● **DATA PROVIDED**

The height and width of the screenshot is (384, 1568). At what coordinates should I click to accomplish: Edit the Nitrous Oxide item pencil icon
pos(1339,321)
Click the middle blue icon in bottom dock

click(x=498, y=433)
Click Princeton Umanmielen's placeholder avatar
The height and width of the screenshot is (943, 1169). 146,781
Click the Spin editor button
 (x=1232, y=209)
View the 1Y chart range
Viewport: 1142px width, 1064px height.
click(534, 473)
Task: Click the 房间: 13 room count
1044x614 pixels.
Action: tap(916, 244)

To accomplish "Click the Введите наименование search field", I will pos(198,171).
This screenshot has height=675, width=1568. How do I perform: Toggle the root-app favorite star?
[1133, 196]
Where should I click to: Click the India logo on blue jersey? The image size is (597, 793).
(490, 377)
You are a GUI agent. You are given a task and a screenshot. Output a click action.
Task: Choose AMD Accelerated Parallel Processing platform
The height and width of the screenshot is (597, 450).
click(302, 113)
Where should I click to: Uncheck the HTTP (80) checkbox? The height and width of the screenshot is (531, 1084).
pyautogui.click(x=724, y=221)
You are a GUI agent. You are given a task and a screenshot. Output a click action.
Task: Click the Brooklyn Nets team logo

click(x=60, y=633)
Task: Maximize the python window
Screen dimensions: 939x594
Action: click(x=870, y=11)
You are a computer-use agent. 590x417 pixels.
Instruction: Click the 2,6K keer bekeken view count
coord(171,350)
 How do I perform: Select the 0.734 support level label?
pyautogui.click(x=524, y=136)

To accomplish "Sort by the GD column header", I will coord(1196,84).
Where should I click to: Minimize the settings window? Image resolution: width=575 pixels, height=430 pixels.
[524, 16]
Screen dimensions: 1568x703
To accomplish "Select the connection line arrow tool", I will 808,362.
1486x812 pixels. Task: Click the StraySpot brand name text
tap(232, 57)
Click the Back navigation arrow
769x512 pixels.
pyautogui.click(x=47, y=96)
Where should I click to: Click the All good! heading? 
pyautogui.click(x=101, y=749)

● **TASK REQUIREMENTS**
Write the whole of the material out again, exactly.

● **SOLUTION BELOW**
The height and width of the screenshot is (384, 1568). At what coordinates should I click to accomplish: Edit the Nitrous Oxide item pencil icon
pos(1339,321)
Click the middle blue icon in bottom dock

click(x=498, y=433)
Click Princeton Umanmielen's placeholder avatar
The height and width of the screenshot is (943, 1169). 146,781
Click the Spin editor button
 (x=1232, y=209)
View the 1Y chart range
Viewport: 1142px width, 1064px height.
click(534, 473)
Task: Click the 房间: 13 room count
1044x614 pixels.
Action: tap(916, 244)

To accomplish "Click the Введите наименование search field", I will pos(198,171).
This screenshot has height=675, width=1568. How do I perform: Toggle the root-app favorite star?
[1133, 196]
Where should I click to: Click the India logo on blue jersey? The image size is (597, 793).
(490, 377)
You are a GUI agent. You are given a task and a screenshot. Output a click action.
Task: Choose AMD Accelerated Parallel Processing platform
The height and width of the screenshot is (597, 450).
click(302, 113)
Where should I click to: Uncheck the HTTP (80) checkbox? The height and width of the screenshot is (531, 1084).
pyautogui.click(x=724, y=221)
You are a GUI agent. You are given a task and a screenshot. Output a click action.
Task: Click the Brooklyn Nets team logo

click(x=60, y=633)
Task: Maximize the python window
Screen dimensions: 939x594
Action: click(x=870, y=11)
You are a computer-use agent. 590x417 pixels.
Instruction: Click the 2,6K keer bekeken view count
coord(171,350)
 How do I perform: Select the 0.734 support level label?
pyautogui.click(x=524, y=136)

To accomplish "Sort by the GD column header", I will coord(1196,84).
Where should I click to: Minimize the settings window? Image resolution: width=575 pixels, height=430 pixels.
[524, 16]
Screen dimensions: 1568x703
To accomplish "Select the connection line arrow tool", I will 808,362.
1486x812 pixels. Task: Click the StraySpot brand name text
tap(232, 57)
Click the Back navigation arrow
769x512 pixels.
pyautogui.click(x=47, y=96)
Where should I click to: Click the All good! heading? 
pyautogui.click(x=101, y=749)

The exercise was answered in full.